The good news is that if you fall victim to such a scam, you may lose a small amount of crypto (i.e., the amount you sent to pay the gas fee). However, the more sophisticated multisig scams we mentioned earlier can target your crypto wallet directly, potentially causing much larger losses.
Checking the fraudster's wallet address
If we search for the fraudulent wallet address (ending with Kk78Z) on the blockchain explorer TronScan, we will see that the account is controlled by another address (ending with bHCoc). Here is what a multisig wallet looks like on the Tron network.
Tron multisig wallets can be set up in a variety of ways. Wallet permissions can be adjusted based on the weight given to each multisig account.
In the example above, the scammer account (ending in bHCoc) has full access to the multisig wallet (“Owner Permission”), while the account used to bait the victim (ending in Kk78Z) only has limited functionality.
How to Avoid Multisig Fraud
To avoid multisig fraud and other types of fraud, you should keep your personal information private, avoid using strangers' seed phrases or private keys, and be wary of phishing emails and websites.
1. Keep your private key and seed phrase confidential
No legitimate company, wallet provider, or crypto exchange will ever ask for your private key or seed phrase. Keep it in a safe location and never share it with anyone.
2. Only use official wallet apps and software
Only use wallet software and apps that come from trusted, official sources. There are many fake crypto wallets and exchanges. So, double-check the URL and verify the authenticity of the app before using it.
3. Audit your wallet permissions regularly
A good habit for multisig users is to regularly check who has access to your wallet. Most wallets will allow you to review permissions in the settings. If there are any unauthorized signers, remove them immediately. You should also remove permissions from DeFi apps that you no longer use.
4. Use a hardware wallet for additional security
Hardware wallets are physical devices that store your crypto offline. Even if someone breaks into your multisig setup, they won’t be able to move funds without physical confirmation from the hardware wallet.
5. Enable two-factor authentication (2FA)
Most wallet providers and exchanges offer 2FA. Enabling it can add an extra layer of security, preventing unauthorized access to your wallet.
6. Get the latest information
Cryptocurrency security is an ever-evolving field. New scams and tactics emerge regularly, so it’s important to stay informed and learn about the latest threats and best security practices.
7. Wallet alert
Unfortunately, it’s not always easy to tell whether a wallet is multisig or not. However, due to the rise in fraud, some wallet providers have added security features that warn users about potentially malicious wallets.

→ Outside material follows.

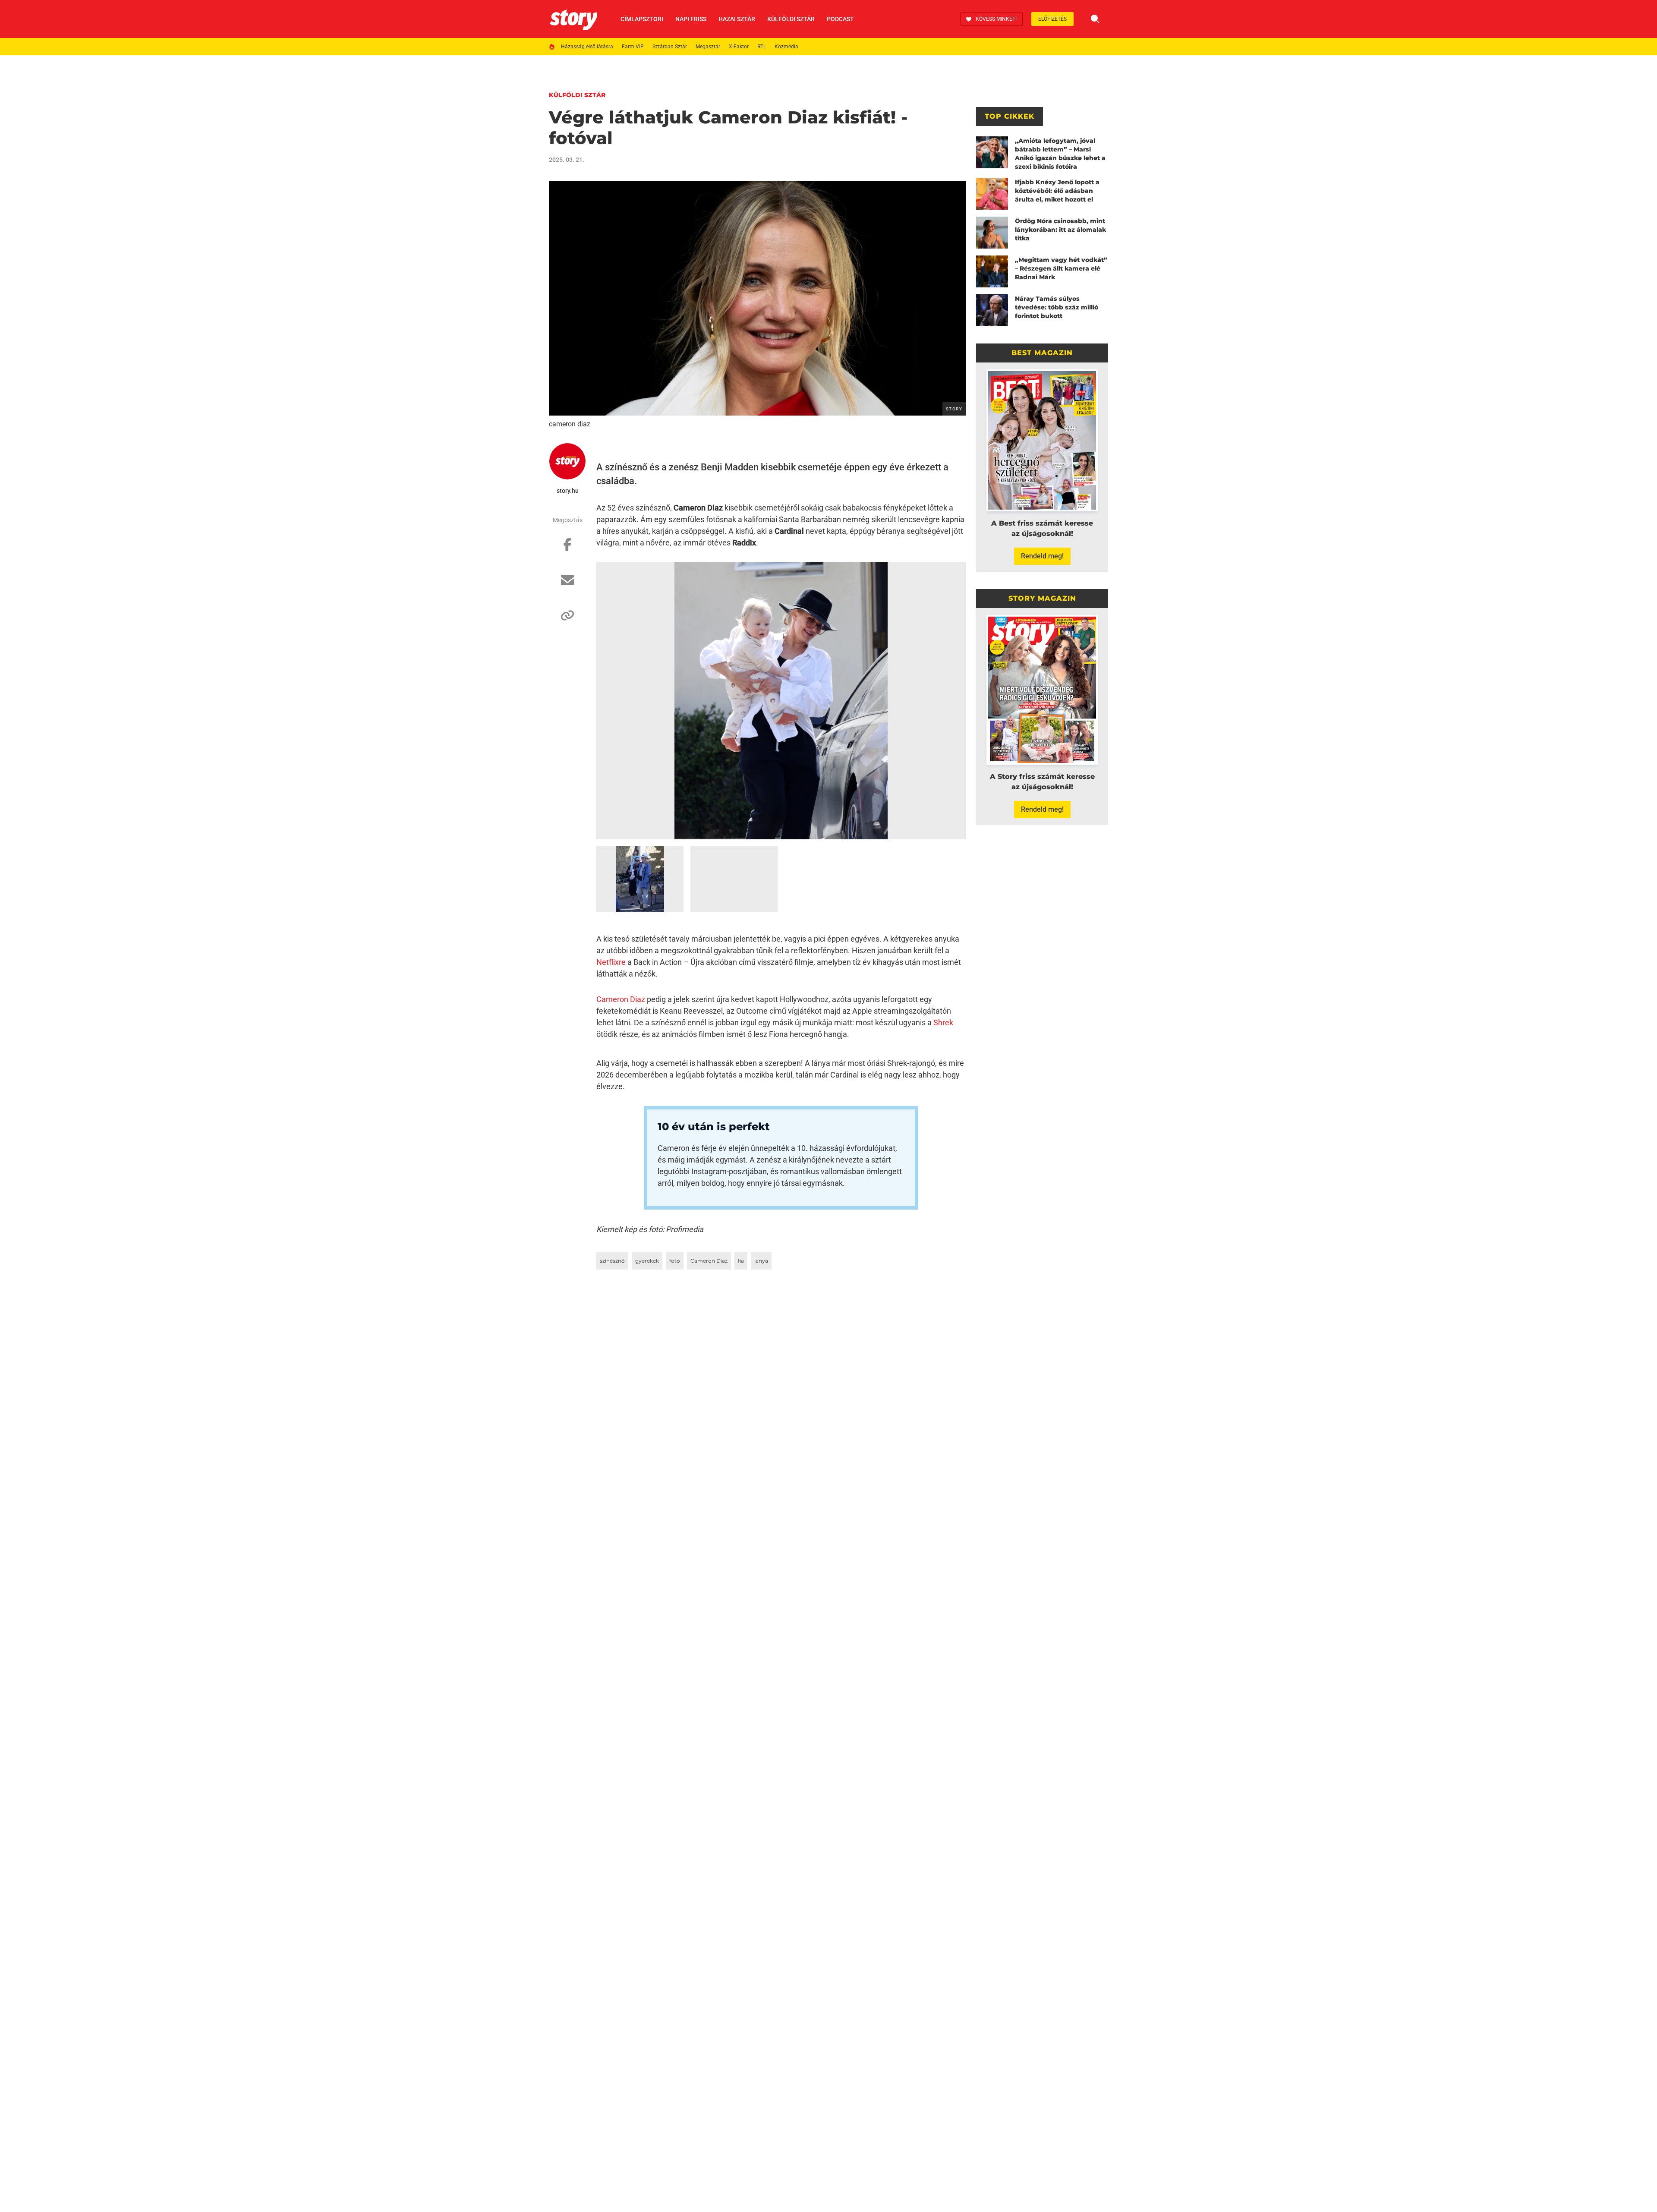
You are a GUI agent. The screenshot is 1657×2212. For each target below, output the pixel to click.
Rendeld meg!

Here are examples from SafePal and Trust Wallet warning users that funds are blocked.
Cover
Multisig wallets add extra security to crypto transactions, but scammers have found ways to exploit this feature to trick users. From phishing attempts to transaction fee traps, knowing how these scams work can help you stay safe.
Make it a habit to secure your private keys, audit your wallet permissions, and double-check for fraud before clicking any links or transferring funds. By staying vigilant and informed, you can use your multisig wallet with confidence and avoid getting scammed.